(Saved data entries)
○ ○ ○ ○ ○
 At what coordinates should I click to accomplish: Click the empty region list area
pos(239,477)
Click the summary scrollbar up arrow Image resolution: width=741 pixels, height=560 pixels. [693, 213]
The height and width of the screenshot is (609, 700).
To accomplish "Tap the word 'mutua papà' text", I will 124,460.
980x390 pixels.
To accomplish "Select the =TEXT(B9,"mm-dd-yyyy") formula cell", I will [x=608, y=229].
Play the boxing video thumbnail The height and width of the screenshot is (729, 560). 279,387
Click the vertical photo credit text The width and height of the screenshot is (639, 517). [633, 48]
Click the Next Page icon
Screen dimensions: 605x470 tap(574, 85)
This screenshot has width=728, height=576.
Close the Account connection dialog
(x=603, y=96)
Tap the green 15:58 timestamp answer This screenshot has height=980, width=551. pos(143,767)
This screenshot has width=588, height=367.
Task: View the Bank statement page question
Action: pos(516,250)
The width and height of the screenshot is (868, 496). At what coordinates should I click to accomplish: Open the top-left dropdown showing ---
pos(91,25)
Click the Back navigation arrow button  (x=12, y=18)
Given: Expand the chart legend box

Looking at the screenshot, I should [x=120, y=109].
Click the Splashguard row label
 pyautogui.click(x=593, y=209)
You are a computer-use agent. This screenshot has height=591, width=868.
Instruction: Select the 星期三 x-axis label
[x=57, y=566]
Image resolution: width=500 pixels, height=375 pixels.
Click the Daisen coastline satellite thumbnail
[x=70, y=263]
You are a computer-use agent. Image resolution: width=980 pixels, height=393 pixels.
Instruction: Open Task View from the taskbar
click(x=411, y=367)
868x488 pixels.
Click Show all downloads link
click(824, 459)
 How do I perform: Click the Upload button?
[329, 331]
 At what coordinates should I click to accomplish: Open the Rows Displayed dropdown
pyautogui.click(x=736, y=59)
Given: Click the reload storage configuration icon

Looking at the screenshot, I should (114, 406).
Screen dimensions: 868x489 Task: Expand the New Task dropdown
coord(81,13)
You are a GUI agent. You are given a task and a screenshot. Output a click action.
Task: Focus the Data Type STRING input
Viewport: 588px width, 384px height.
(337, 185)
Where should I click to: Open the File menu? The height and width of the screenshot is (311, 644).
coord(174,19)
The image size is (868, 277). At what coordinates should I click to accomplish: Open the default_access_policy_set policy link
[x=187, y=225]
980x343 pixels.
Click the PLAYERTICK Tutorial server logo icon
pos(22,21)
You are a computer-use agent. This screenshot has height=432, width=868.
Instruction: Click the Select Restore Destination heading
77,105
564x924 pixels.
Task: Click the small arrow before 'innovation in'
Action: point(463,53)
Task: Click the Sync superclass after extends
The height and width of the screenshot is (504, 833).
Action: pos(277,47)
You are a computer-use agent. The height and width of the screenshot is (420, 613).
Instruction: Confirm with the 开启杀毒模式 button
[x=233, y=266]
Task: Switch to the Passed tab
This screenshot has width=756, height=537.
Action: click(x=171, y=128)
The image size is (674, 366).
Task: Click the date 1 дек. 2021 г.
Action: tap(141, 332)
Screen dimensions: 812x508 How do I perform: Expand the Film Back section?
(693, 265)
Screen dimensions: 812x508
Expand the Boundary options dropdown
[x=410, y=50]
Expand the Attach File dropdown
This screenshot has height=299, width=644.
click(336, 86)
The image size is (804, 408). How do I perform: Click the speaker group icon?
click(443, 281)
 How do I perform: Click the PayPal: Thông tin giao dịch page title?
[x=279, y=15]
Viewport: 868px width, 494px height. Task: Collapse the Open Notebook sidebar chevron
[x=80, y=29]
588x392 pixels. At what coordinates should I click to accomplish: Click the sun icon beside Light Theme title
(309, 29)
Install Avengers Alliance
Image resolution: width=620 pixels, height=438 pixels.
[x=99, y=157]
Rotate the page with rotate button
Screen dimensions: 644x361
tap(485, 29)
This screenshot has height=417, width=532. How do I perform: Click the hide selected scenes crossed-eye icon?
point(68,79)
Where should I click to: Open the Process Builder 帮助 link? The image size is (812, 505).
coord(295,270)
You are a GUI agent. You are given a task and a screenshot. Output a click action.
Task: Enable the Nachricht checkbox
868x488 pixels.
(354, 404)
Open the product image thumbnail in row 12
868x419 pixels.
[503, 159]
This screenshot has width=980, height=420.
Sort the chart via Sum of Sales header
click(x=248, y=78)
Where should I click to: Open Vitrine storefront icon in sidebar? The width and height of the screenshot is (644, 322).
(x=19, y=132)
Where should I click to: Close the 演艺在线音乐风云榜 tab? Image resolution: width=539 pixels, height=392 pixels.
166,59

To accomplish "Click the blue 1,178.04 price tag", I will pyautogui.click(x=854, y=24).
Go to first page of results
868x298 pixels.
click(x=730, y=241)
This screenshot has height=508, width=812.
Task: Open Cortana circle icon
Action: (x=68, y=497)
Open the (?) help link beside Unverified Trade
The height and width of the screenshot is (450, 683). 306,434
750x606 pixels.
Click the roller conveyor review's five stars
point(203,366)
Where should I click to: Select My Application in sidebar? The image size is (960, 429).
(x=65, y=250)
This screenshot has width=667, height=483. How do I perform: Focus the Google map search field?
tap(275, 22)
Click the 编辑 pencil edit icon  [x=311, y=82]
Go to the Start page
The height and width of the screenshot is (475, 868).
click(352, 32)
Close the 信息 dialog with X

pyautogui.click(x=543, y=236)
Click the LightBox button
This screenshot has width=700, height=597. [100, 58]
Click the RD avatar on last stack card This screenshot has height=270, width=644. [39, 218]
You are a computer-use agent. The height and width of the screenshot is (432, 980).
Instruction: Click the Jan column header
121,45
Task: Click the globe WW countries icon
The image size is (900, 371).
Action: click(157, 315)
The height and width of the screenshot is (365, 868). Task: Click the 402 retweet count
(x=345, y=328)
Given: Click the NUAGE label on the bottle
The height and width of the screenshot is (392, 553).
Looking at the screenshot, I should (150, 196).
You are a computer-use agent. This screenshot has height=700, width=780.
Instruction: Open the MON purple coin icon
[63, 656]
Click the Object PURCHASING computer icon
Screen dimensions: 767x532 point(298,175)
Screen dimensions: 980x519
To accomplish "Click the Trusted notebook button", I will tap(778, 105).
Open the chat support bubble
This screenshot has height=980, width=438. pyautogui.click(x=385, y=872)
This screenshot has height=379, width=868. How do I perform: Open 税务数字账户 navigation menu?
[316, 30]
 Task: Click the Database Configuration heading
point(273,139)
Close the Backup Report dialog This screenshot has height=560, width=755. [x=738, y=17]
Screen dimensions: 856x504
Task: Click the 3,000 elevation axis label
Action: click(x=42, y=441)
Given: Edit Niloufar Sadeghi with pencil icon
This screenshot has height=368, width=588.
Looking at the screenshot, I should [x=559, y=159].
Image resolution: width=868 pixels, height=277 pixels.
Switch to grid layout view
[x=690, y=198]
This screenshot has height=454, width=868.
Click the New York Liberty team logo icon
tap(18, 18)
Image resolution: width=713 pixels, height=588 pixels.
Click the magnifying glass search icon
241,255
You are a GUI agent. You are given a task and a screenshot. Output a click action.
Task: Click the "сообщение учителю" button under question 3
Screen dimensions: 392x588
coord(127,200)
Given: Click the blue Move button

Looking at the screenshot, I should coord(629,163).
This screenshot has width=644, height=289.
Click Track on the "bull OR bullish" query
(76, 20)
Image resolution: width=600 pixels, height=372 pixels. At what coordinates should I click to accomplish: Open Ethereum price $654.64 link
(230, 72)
○ ○ ○ ○ ○
Your objective: Copy every line above without altering a word.

Task output:
 At what coordinates should I click to accomplish: Click the empty region list area
pos(239,477)
Click the summary scrollbar up arrow Image resolution: width=741 pixels, height=560 pixels. [693, 213]
The height and width of the screenshot is (609, 700).
To accomplish "Tap the word 'mutua papà' text", I will 124,460.
980x390 pixels.
To accomplish "Select the =TEXT(B9,"mm-dd-yyyy") formula cell", I will [x=608, y=229].
Play the boxing video thumbnail The height and width of the screenshot is (729, 560). 279,387
Click the vertical photo credit text The width and height of the screenshot is (639, 517). [633, 48]
Click the Next Page icon
Screen dimensions: 605x470 tap(574, 85)
This screenshot has width=728, height=576.
Close the Account connection dialog
(x=603, y=96)
Tap the green 15:58 timestamp answer This screenshot has height=980, width=551. pos(143,767)
This screenshot has width=588, height=367.
Task: View the Bank statement page question
Action: pos(516,250)
The width and height of the screenshot is (868, 496). At what coordinates should I click to accomplish: Open the top-left dropdown showing ---
pos(91,25)
Click the Back navigation arrow button  (x=12, y=18)
Given: Expand the chart legend box

Looking at the screenshot, I should [x=120, y=109].
Click the Splashguard row label
 pyautogui.click(x=593, y=209)
You are a computer-use agent. This screenshot has height=591, width=868.
Instruction: Select the 星期三 x-axis label
[x=57, y=566]
Image resolution: width=500 pixels, height=375 pixels.
Click the Daisen coastline satellite thumbnail
[x=70, y=263]
You are a computer-use agent. Image resolution: width=980 pixels, height=393 pixels.
Instruction: Open Task View from the taskbar
click(x=411, y=367)
868x488 pixels.
Click Show all downloads link
click(824, 459)
 How do I perform: Click the Upload button?
[329, 331]
 At what coordinates should I click to accomplish: Open the Rows Displayed dropdown
pyautogui.click(x=736, y=59)
Given: Click the reload storage configuration icon

Looking at the screenshot, I should (114, 406).
Screen dimensions: 868x489 Task: Expand the New Task dropdown
coord(81,13)
You are a GUI agent. You are given a task and a screenshot. Output a click action.
Task: Focus the Data Type STRING input
Viewport: 588px width, 384px height.
(337, 185)
Where should I click to: Open the File menu? The height and width of the screenshot is (311, 644).
coord(174,19)
The image size is (868, 277). At what coordinates should I click to accomplish: Open the default_access_policy_set policy link
[x=187, y=225]
980x343 pixels.
Click the PLAYERTICK Tutorial server logo icon
pos(22,21)
You are a computer-use agent. This screenshot has height=432, width=868.
Instruction: Click the Select Restore Destination heading
77,105
564x924 pixels.
Task: Click the small arrow before 'innovation in'
Action: point(463,53)
Task: Click the Sync superclass after extends
The height and width of the screenshot is (504, 833).
Action: pos(277,47)
You are a computer-use agent. The height and width of the screenshot is (420, 613).
Instruction: Confirm with the 开启杀毒模式 button
[x=233, y=266]
Task: Switch to the Passed tab
This screenshot has width=756, height=537.
Action: click(x=171, y=128)
The image size is (674, 366).
Task: Click the date 1 дек. 2021 г.
Action: tap(141, 332)
Screen dimensions: 812x508 How do I perform: Expand the Film Back section?
(693, 265)
Screen dimensions: 812x508
Expand the Boundary options dropdown
[x=410, y=50]
Expand the Attach File dropdown
This screenshot has height=299, width=644.
click(336, 86)
The image size is (804, 408). How do I perform: Click the speaker group icon?
click(443, 281)
 How do I perform: Click the PayPal: Thông tin giao dịch page title?
[x=279, y=15]
Viewport: 868px width, 494px height. Task: Collapse the Open Notebook sidebar chevron
[x=80, y=29]
588x392 pixels. At what coordinates should I click to accomplish: Click the sun icon beside Light Theme title
(309, 29)
Install Avengers Alliance
Image resolution: width=620 pixels, height=438 pixels.
[x=99, y=157]
Rotate the page with rotate button
Screen dimensions: 644x361
tap(485, 29)
This screenshot has height=417, width=532. How do I perform: Click the hide selected scenes crossed-eye icon?
point(68,79)
Where should I click to: Open the Process Builder 帮助 link? The image size is (812, 505).
coord(295,270)
You are a GUI agent. You are given a task and a screenshot. Output a click action.
Task: Enable the Nachricht checkbox
868x488 pixels.
(354, 404)
Open the product image thumbnail in row 12
868x419 pixels.
[503, 159]
This screenshot has width=980, height=420.
Sort the chart via Sum of Sales header
click(x=248, y=78)
Where should I click to: Open Vitrine storefront icon in sidebar? The width and height of the screenshot is (644, 322).
(x=19, y=132)
Where should I click to: Close the 演艺在线音乐风云榜 tab? Image resolution: width=539 pixels, height=392 pixels.
166,59

To accomplish "Click the blue 1,178.04 price tag", I will pyautogui.click(x=854, y=24).
Go to first page of results
868x298 pixels.
click(x=730, y=241)
This screenshot has height=508, width=812.
Task: Open Cortana circle icon
Action: (x=68, y=497)
Open the (?) help link beside Unverified Trade
The height and width of the screenshot is (450, 683). 306,434
750x606 pixels.
Click the roller conveyor review's five stars
point(203,366)
Where should I click to: Select My Application in sidebar? The image size is (960, 429).
(x=65, y=250)
This screenshot has width=667, height=483. How do I perform: Focus the Google map search field?
tap(275, 22)
Click the 编辑 pencil edit icon  [x=311, y=82]
Go to the Start page
The height and width of the screenshot is (475, 868).
click(352, 32)
Close the 信息 dialog with X

pyautogui.click(x=543, y=236)
Click the LightBox button
This screenshot has width=700, height=597. [100, 58]
Click the RD avatar on last stack card This screenshot has height=270, width=644. [39, 218]
You are a computer-use agent. The height and width of the screenshot is (432, 980).
Instruction: Click the Jan column header
121,45
Task: Click the globe WW countries icon
The image size is (900, 371).
Action: click(157, 315)
The height and width of the screenshot is (365, 868). Task: Click the 402 retweet count
(x=345, y=328)
Given: Click the NUAGE label on the bottle
The height and width of the screenshot is (392, 553).
Looking at the screenshot, I should (150, 196).
You are a computer-use agent. This screenshot has height=700, width=780.
Instruction: Open the MON purple coin icon
[63, 656]
Click the Object PURCHASING computer icon
Screen dimensions: 767x532 point(298,175)
Screen dimensions: 980x519
To accomplish "Click the Trusted notebook button", I will tap(778, 105).
Open the chat support bubble
This screenshot has height=980, width=438. pyautogui.click(x=385, y=872)
This screenshot has height=379, width=868. How do I perform: Open 税务数字账户 navigation menu?
[316, 30]
 Task: Click the Database Configuration heading
point(273,139)
Close the Backup Report dialog This screenshot has height=560, width=755. [x=738, y=17]
Screen dimensions: 856x504
Task: Click the 3,000 elevation axis label
Action: click(x=42, y=441)
Given: Edit Niloufar Sadeghi with pencil icon
This screenshot has height=368, width=588.
Looking at the screenshot, I should [x=559, y=159].
Image resolution: width=868 pixels, height=277 pixels.
Switch to grid layout view
[x=690, y=198]
This screenshot has height=454, width=868.
Click the New York Liberty team logo icon
tap(18, 18)
Image resolution: width=713 pixels, height=588 pixels.
Click the magnifying glass search icon
241,255
You are a GUI agent. You are given a task and a screenshot. Output a click action.
Task: Click the "сообщение учителю" button under question 3
Screen dimensions: 392x588
coord(127,200)
Given: Click the blue Move button

Looking at the screenshot, I should coord(629,163).
This screenshot has width=644, height=289.
Click Track on the "bull OR bullish" query
(76, 20)
Image resolution: width=600 pixels, height=372 pixels. At what coordinates should I click to accomplish: Open Ethereum price $654.64 link
(230, 72)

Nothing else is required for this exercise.